Happy to be alive

25 Aug 2014

Happy to be alive

Life as an internally displaced person (IDP) can be tough. But Marina Nyan, who is seeking shelter at an UNMISS base in Juba, is happy simply to be alive. For that she thanks UNMISS.

“Life in the camp is not as good as it was outside it before the conflict, but we are receiving the support necessary to keep us alive,” said Ms. Nyan. “I cannot complain.”

When fighting broke out in December 2013, Ms. Nyan and her children fled from their home in Miya Saba, on the outskirts of Juba, for safety at the UN compound in Tomping.

“When I realized that UNMISS was the only safe place in the heat of the crisis, I decided to move there,” she said, adding that the mission had saved thousands of lives.

The last few months have not been easy for her, as she tried to adjust to a new way of life without her husband, a soldier who had been deployed to the Upper Nile State capital Malakal before the conflict began.

“I don’t know whether my husband is alive or dead,” she said sadly. “I lost contact with him.”

In order to supplement assistance from UN agencies and other humanitarian organizations, Ms. Nyan teamed up with three other women at the site to start a tea and food business.

“We cook mainly beans and other vegetables,” she said. “With this business now, at least my children can have some form of balanced diet.”

Early this year, Ms. Nyan was one of the first IDPs to heed a call by the UN to move to a new protection site better suited to accommodate the IDPs than the old site, which was congested and flooded.

“It is better here than at Tomping,” she said. “Here the air is fresh, and the area is spacious and open for my children to play.”

Stephen Chieng, a 30-year old father of three, was also happy with the better facilities at the new protection site. In addition to being on higher ground and having well-dug drainage, the site also has a large football ground, a meeting hall, better water supply, grinding mills, primary school classes, garbage collection sites and enough pit latrines.

“I have not seen any congestion at toilets here,” he said. “In Tomping, sometimes I had to wait in a queue for at least 30 minutes.”

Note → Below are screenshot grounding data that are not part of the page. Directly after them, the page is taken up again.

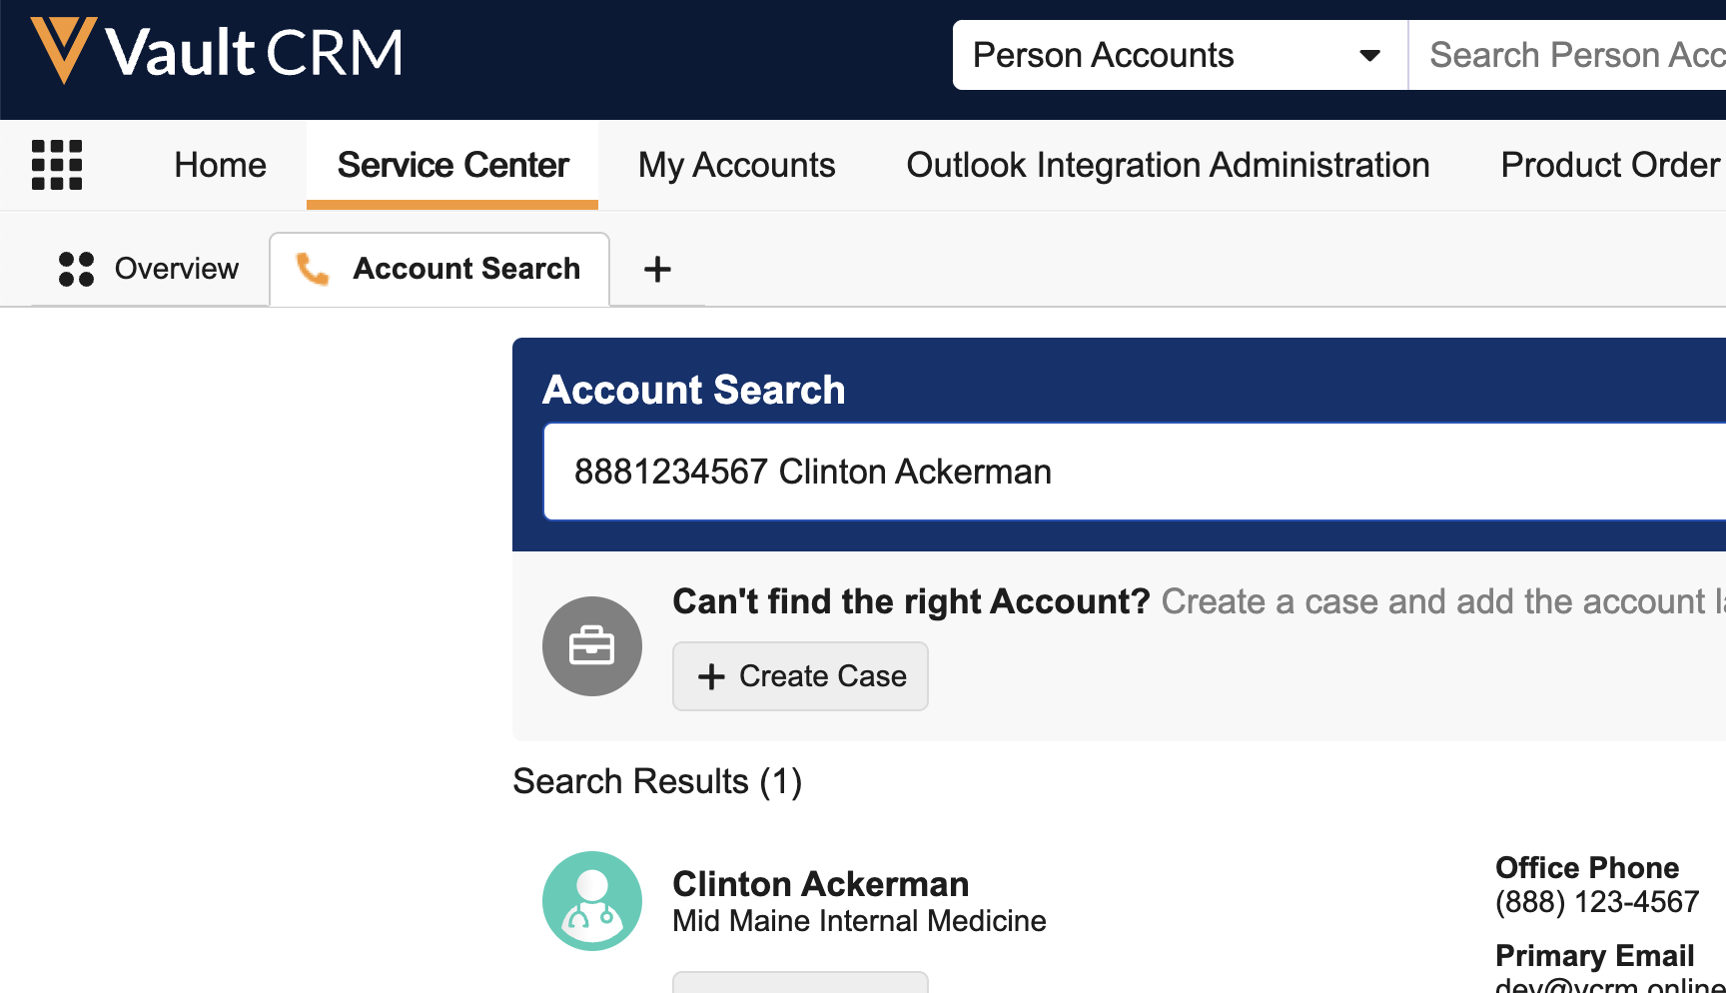Image resolution: width=1726 pixels, height=993 pixels.
Task: Open the Clinton Ackerman search result
Action: (x=820, y=884)
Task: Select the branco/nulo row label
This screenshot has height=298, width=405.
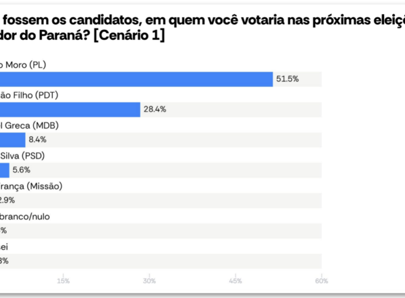Action: tap(25, 216)
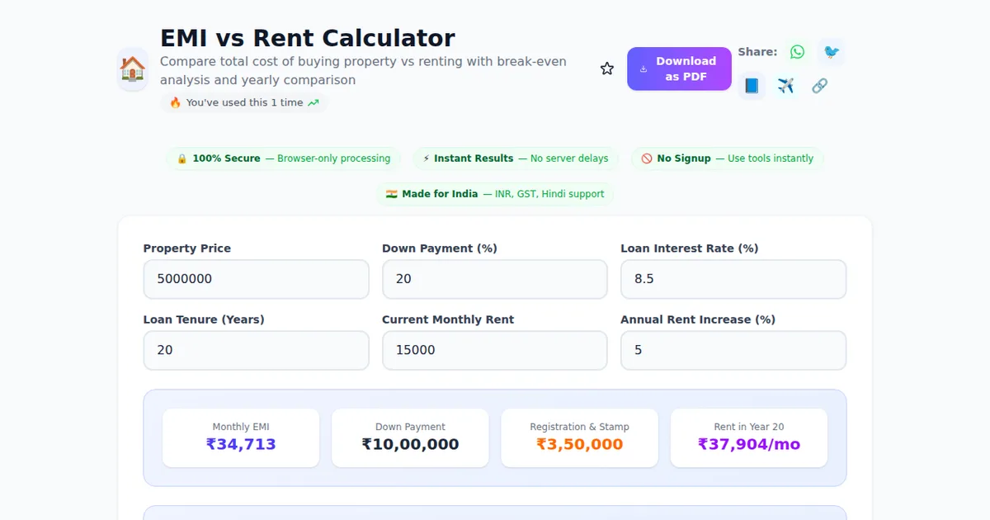The width and height of the screenshot is (990, 520).
Task: Focus the Down Payment (%) field
Action: coord(494,279)
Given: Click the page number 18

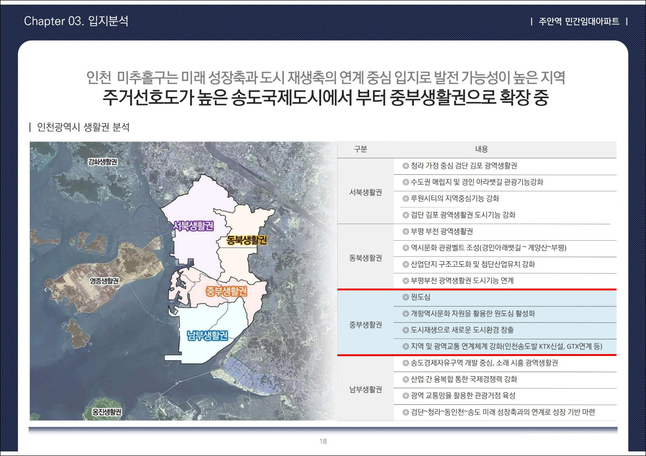Looking at the screenshot, I should coord(323,441).

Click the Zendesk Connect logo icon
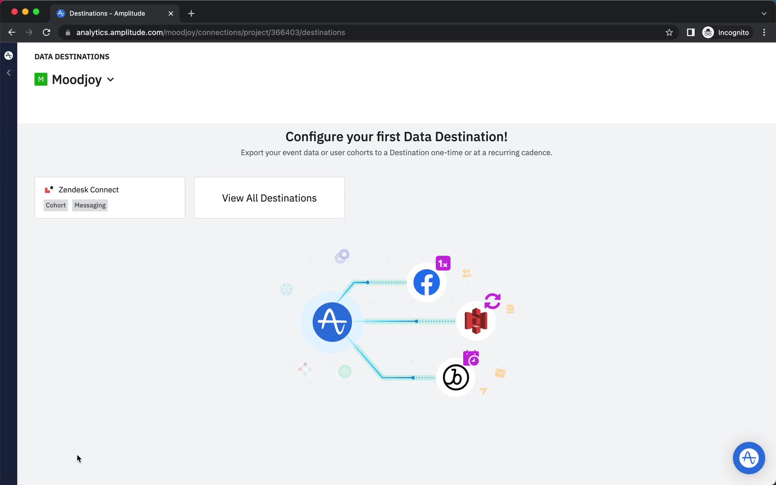(x=49, y=190)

Mr. Chieng, who was a student at the University of Juba, said he has suspended his studies until peace returns. He doesn’t feel safe going back before that happens. In the meantime, he has requested vocational training programmes so that IDPs will be able to leave the camps with some new skills to earn a living as soon as peace prevails in South Sudan.

There is also a lot of trauma in the protection sites, he noted, and asked the UN to set up counseling and peace-building programmes.